Your goal:
Without the pictures, give every record again exactly.

Record extracts:
◇ ◇ ◇ ◇

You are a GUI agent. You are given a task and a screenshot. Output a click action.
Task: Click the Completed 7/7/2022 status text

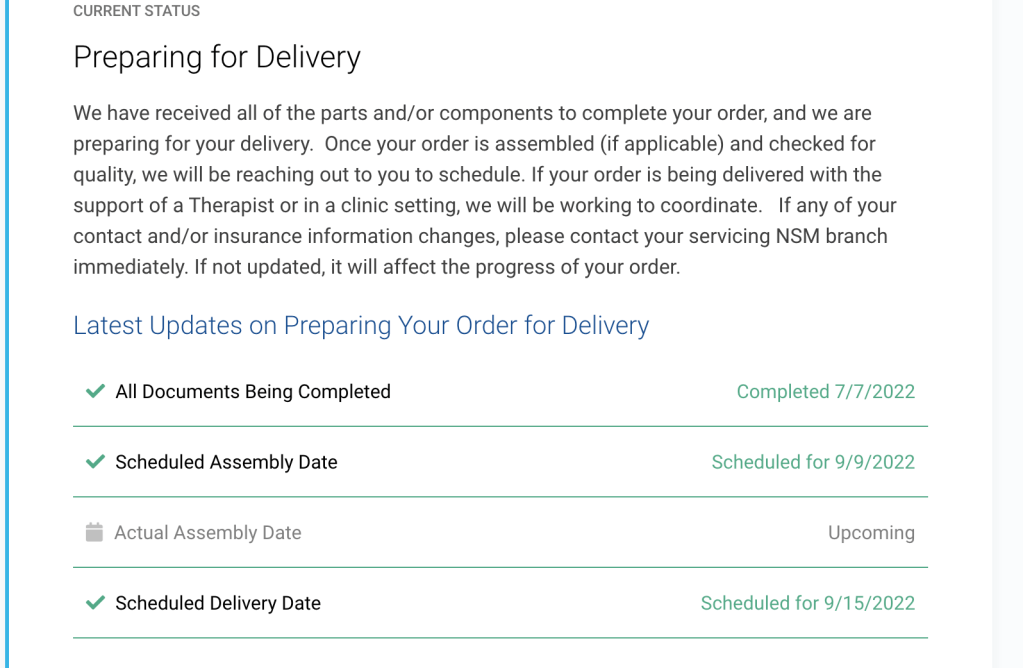[x=825, y=392]
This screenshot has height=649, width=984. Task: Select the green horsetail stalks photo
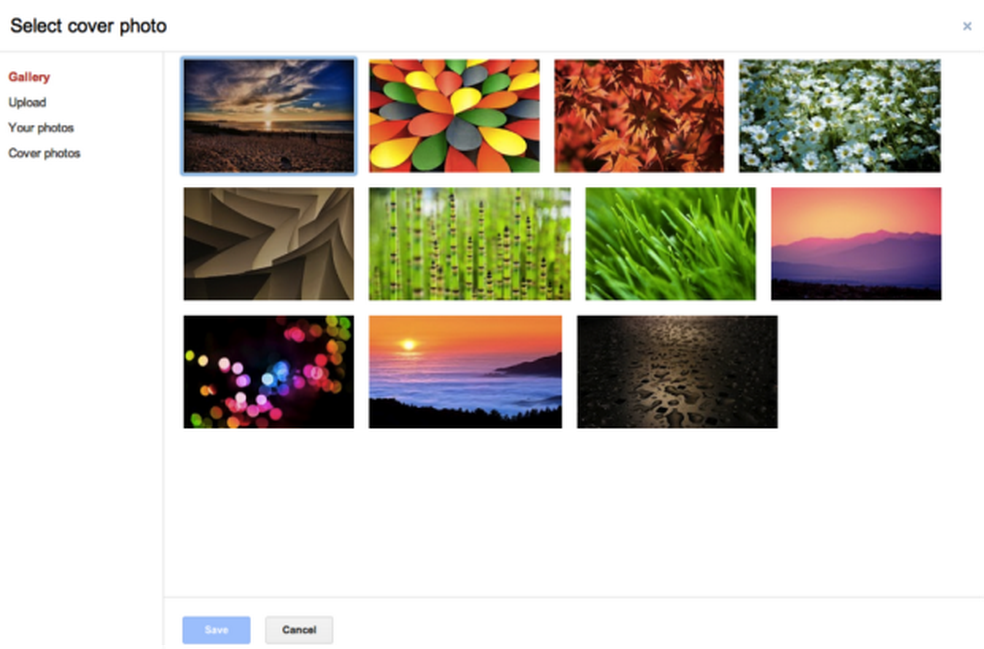tap(469, 244)
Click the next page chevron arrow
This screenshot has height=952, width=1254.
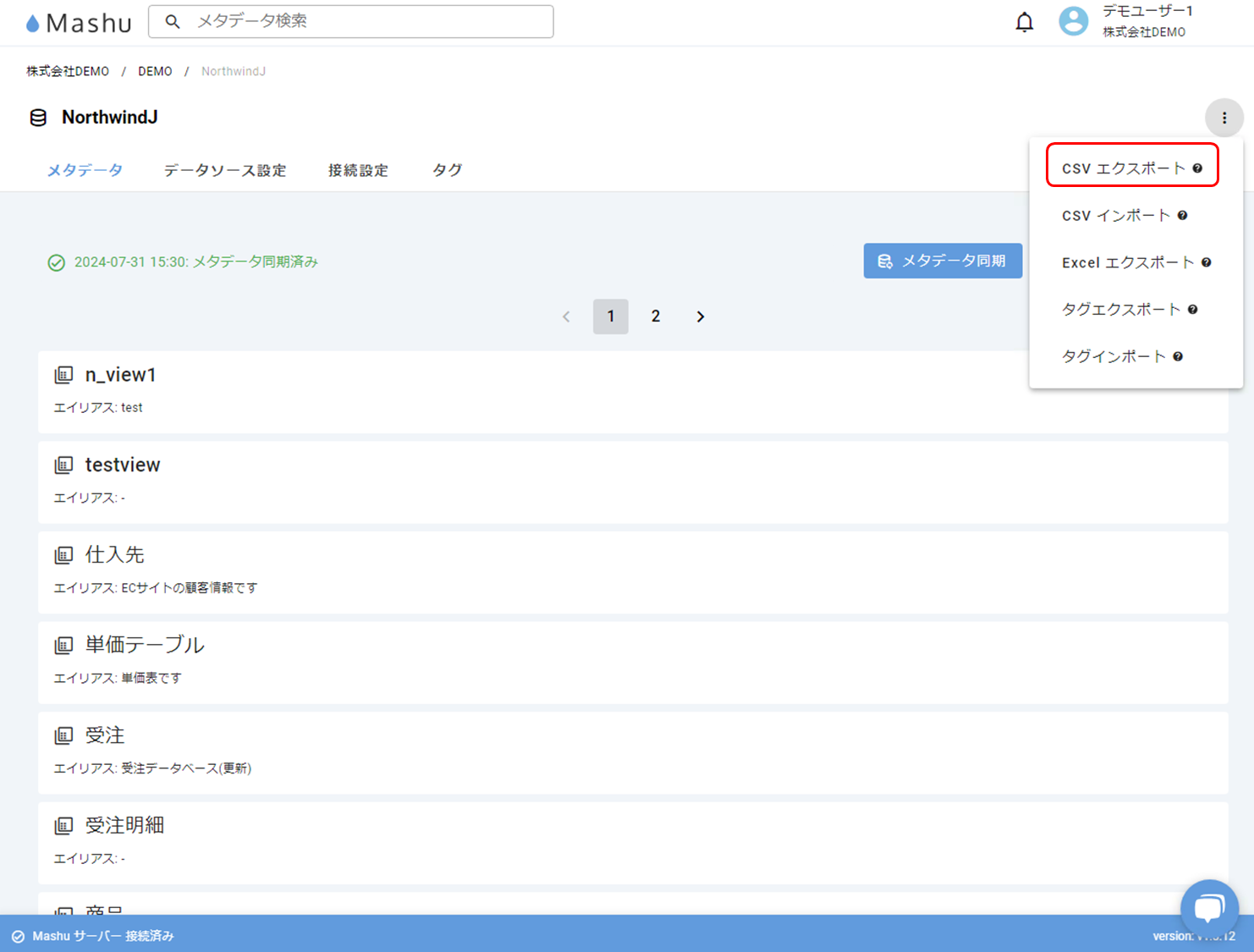pos(700,316)
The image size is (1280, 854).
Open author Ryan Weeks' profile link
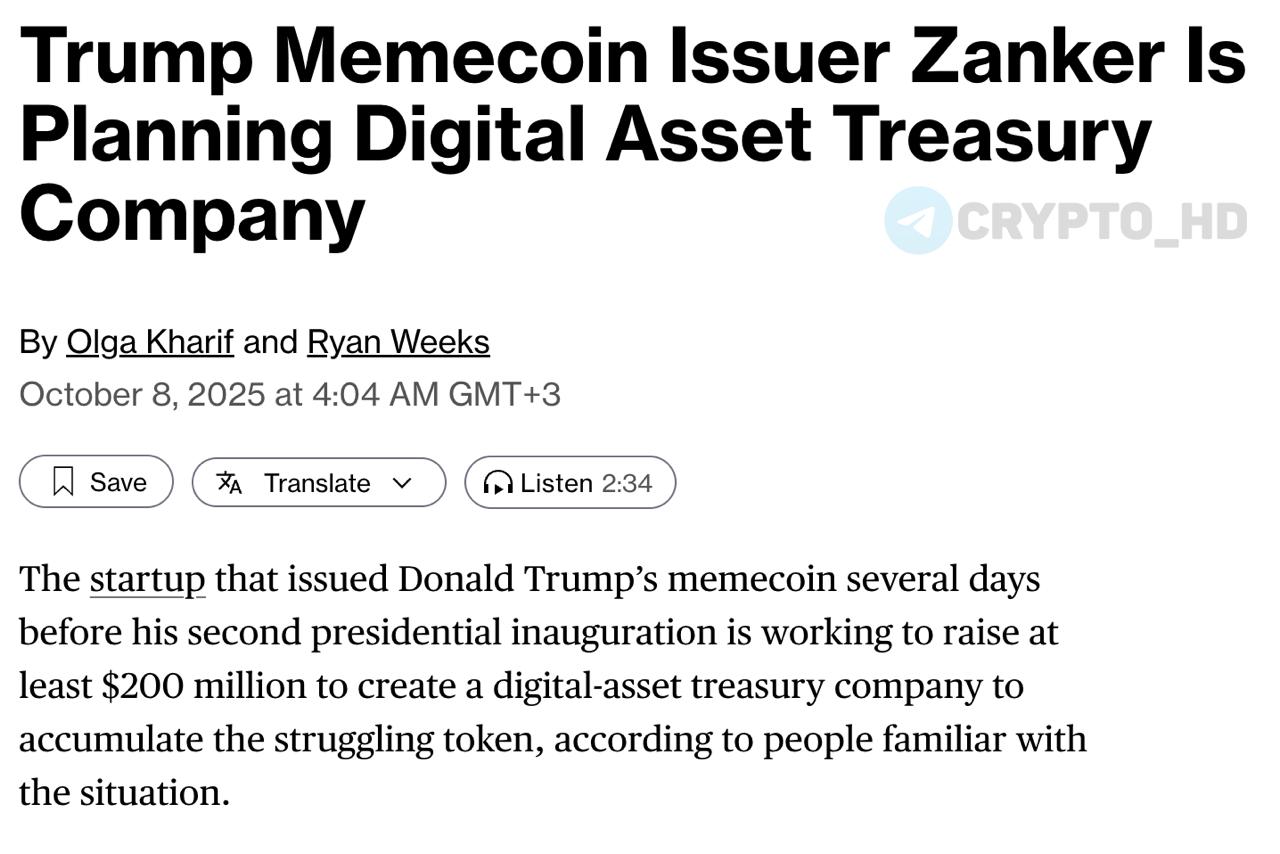coord(398,342)
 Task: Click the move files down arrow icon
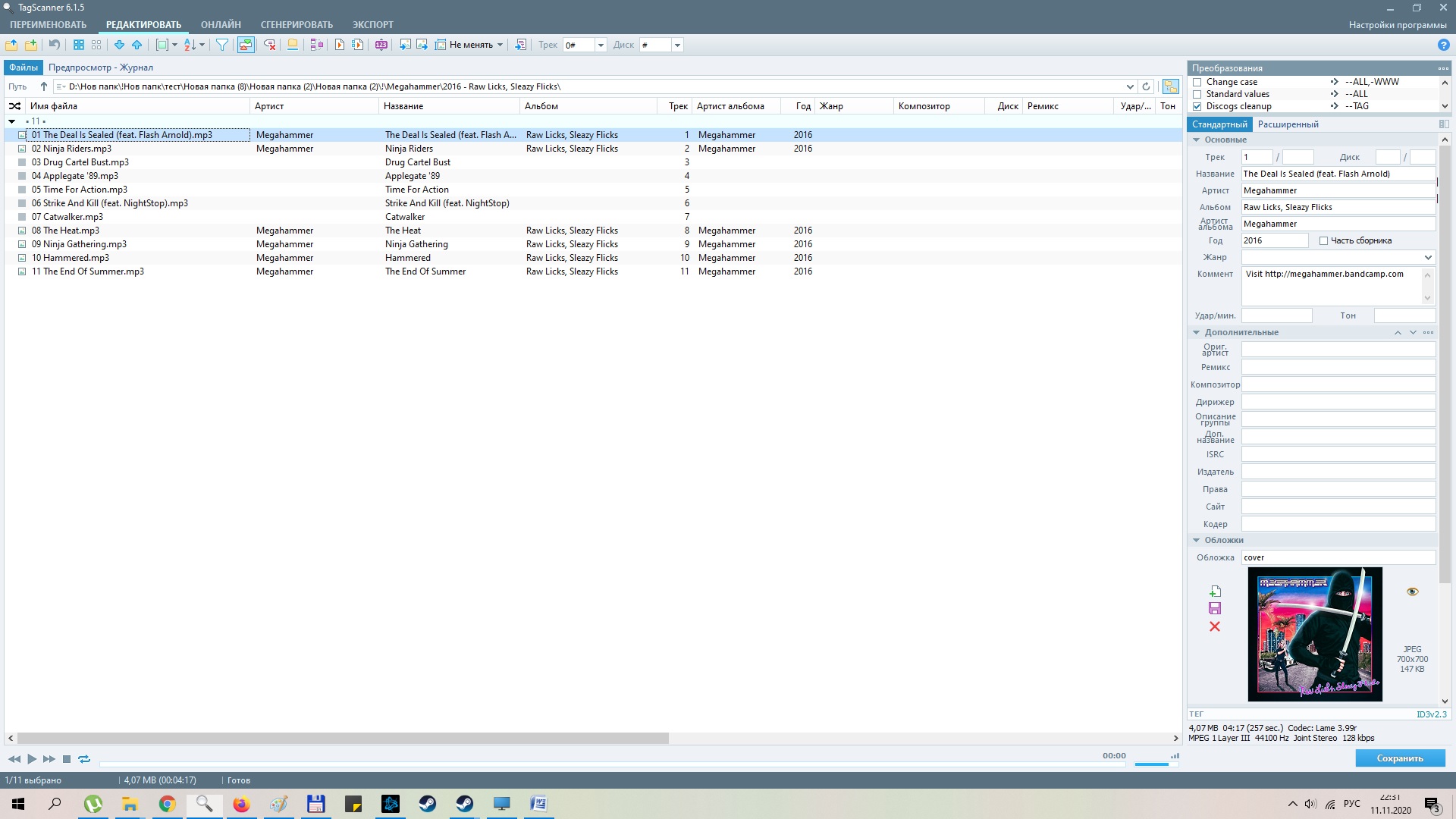tap(119, 45)
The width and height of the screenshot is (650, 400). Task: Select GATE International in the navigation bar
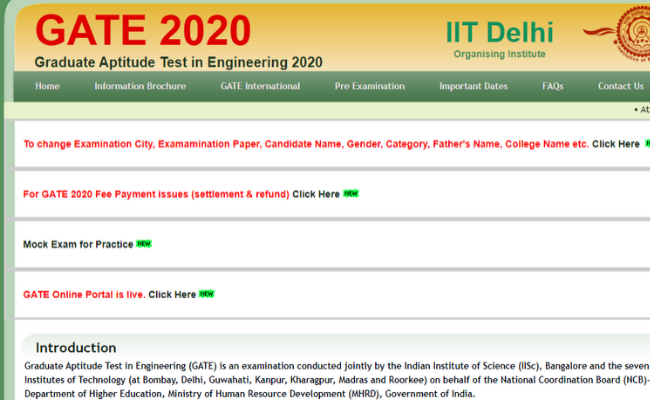pos(260,86)
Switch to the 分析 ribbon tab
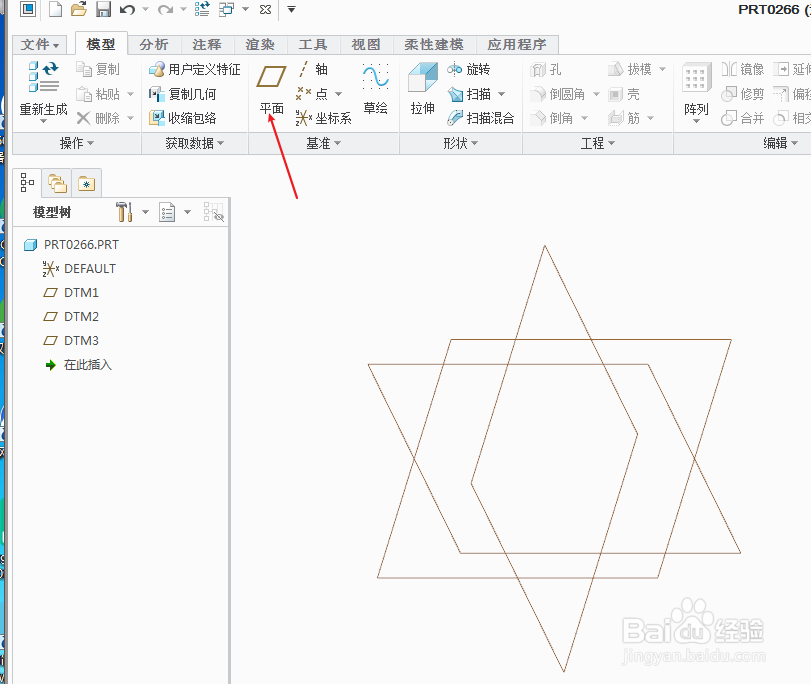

◇ ◇ ◇ ◇

Result of the exercise:
You are a GUI agent. You are given a task and a screenshot. Output a click action.
Task: Click the Completed 7/7/2022 status text

[x=825, y=392]
This screenshot has height=649, width=984. Task: Select the green horsetail stalks photo
tap(469, 244)
Click the next page chevron arrow
This screenshot has height=952, width=1254.
pos(700,316)
The image size is (1280, 854).
Open author Ryan Weeks' profile link
coord(398,342)
 Task: Click the move files down arrow icon
tap(119, 45)
The width and height of the screenshot is (650, 400). Task: Select GATE International in the navigation bar
pos(260,86)
Switch to the 分析 ribbon tab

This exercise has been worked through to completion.